## Start
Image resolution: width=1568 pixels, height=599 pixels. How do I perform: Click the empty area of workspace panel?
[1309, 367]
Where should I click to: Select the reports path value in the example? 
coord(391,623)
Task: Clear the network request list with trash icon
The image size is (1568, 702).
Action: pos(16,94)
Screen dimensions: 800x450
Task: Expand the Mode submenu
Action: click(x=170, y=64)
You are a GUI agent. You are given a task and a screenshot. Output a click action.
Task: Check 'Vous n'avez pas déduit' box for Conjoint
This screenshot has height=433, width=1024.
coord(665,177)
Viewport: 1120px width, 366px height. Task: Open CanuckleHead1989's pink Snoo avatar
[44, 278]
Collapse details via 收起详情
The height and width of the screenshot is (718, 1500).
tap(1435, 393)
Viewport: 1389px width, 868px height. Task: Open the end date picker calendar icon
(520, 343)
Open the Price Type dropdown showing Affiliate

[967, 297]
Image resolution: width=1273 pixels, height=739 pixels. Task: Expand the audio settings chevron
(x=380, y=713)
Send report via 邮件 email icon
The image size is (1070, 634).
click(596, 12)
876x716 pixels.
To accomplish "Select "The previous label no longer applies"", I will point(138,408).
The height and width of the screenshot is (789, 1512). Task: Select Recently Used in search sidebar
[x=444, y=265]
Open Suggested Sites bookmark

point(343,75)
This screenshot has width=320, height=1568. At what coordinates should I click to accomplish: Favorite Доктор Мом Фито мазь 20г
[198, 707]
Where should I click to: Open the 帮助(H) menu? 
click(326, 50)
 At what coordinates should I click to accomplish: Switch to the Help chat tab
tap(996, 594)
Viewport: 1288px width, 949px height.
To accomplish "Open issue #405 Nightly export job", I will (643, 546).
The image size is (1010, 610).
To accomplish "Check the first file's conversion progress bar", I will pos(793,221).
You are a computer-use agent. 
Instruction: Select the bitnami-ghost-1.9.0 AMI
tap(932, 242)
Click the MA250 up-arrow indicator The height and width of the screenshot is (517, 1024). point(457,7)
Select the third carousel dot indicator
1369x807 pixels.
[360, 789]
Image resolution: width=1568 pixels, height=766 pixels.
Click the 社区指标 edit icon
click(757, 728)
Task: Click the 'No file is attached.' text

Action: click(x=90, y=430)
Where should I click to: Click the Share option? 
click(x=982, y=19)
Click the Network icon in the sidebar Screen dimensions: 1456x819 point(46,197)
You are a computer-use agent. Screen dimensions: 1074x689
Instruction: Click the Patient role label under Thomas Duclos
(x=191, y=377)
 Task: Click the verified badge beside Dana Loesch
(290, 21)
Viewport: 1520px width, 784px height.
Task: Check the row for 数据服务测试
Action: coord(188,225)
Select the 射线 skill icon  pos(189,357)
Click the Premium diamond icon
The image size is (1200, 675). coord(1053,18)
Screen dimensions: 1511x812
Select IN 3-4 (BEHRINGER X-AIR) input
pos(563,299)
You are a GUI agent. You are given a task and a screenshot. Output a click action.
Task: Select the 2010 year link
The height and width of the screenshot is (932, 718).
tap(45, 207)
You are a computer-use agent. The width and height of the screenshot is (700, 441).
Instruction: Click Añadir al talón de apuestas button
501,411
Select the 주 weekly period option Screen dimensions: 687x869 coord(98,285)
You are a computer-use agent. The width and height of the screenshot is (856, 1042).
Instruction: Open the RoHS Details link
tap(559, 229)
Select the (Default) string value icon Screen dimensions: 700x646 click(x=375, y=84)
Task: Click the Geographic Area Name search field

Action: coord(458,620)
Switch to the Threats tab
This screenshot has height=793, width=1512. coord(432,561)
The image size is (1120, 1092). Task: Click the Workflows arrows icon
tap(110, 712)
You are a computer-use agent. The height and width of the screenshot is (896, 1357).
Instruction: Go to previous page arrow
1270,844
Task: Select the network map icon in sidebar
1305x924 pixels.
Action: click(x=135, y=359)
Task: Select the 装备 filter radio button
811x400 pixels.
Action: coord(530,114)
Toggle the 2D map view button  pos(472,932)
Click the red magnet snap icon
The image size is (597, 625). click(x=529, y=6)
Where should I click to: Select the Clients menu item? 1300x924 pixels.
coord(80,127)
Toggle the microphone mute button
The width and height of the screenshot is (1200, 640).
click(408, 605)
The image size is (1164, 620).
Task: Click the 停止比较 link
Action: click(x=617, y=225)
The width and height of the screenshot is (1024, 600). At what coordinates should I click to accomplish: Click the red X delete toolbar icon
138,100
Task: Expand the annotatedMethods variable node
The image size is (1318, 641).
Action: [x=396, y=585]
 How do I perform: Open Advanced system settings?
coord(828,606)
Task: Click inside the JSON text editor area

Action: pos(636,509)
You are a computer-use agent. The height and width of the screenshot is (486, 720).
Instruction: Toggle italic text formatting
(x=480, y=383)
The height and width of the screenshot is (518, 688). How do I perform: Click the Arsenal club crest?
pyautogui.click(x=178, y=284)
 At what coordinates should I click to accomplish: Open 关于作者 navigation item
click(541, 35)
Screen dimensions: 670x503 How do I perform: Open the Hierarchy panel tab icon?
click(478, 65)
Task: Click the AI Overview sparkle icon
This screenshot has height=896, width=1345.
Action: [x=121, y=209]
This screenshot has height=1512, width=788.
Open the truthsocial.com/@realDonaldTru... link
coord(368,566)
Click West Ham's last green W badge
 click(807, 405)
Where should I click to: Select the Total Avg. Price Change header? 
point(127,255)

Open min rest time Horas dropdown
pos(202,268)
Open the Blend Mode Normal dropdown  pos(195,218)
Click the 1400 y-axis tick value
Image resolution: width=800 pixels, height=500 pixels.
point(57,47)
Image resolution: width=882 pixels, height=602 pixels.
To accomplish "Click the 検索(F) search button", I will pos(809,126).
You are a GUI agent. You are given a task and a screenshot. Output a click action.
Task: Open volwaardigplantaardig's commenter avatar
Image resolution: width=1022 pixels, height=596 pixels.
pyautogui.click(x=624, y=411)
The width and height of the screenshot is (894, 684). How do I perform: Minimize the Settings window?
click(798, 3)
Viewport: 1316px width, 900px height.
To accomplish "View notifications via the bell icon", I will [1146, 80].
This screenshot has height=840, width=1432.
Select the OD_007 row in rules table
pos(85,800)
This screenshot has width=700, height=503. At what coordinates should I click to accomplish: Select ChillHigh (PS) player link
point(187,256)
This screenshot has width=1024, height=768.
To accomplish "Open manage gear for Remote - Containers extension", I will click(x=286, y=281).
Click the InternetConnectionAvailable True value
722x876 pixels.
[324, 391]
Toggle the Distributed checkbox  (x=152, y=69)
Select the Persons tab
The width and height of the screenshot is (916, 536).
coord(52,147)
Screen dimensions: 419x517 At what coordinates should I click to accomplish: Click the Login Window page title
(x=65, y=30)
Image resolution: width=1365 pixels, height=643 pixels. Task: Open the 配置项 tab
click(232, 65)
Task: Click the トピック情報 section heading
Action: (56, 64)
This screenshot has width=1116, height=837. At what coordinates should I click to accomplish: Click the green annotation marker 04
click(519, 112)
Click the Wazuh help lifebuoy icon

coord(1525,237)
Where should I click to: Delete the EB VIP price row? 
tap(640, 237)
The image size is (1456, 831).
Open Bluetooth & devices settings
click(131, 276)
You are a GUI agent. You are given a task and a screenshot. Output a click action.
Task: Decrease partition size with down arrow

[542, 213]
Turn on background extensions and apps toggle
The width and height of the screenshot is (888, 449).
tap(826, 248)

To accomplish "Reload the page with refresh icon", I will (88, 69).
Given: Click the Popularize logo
## End
▶ **Problem to solve**
Write out the records from their first line down to the line containing "click(326, 50)", with both ends included, and nothing beyond that line.

▶ **Task result**
Image resolution: width=1568 pixels, height=599 pixels. How do I perform: Click the empty area of workspace panel?
[1309, 367]
Where should I click to: Select the reports path value in the example? 
coord(391,623)
Task: Clear the network request list with trash icon
The image size is (1568, 702).
Action: pos(16,94)
Screen dimensions: 800x450
Task: Expand the Mode submenu
Action: click(x=170, y=64)
You are a GUI agent. You are given a task and a screenshot. Output a click action.
Task: Check 'Vous n'avez pas déduit' box for Conjoint
This screenshot has height=433, width=1024.
coord(665,177)
Viewport: 1120px width, 366px height. Task: Open CanuckleHead1989's pink Snoo avatar
[44, 278]
Collapse details via 收起详情
The height and width of the screenshot is (718, 1500).
tap(1435, 393)
Viewport: 1389px width, 868px height. Task: Open the end date picker calendar icon
(520, 343)
Open the Price Type dropdown showing Affiliate

[967, 297]
Image resolution: width=1273 pixels, height=739 pixels. Task: Expand the audio settings chevron
(x=380, y=713)
Send report via 邮件 email icon
The image size is (1070, 634).
click(596, 12)
876x716 pixels.
To accomplish "Select "The previous label no longer applies"", I will point(138,408).
The height and width of the screenshot is (789, 1512). Task: Select Recently Used in search sidebar
[x=444, y=265]
Open Suggested Sites bookmark

point(343,75)
This screenshot has width=320, height=1568. At what coordinates should I click to accomplish: Favorite Доктор Мом Фито мазь 20г
[198, 707]
Where should I click to: Open the 帮助(H) menu? 
click(326, 50)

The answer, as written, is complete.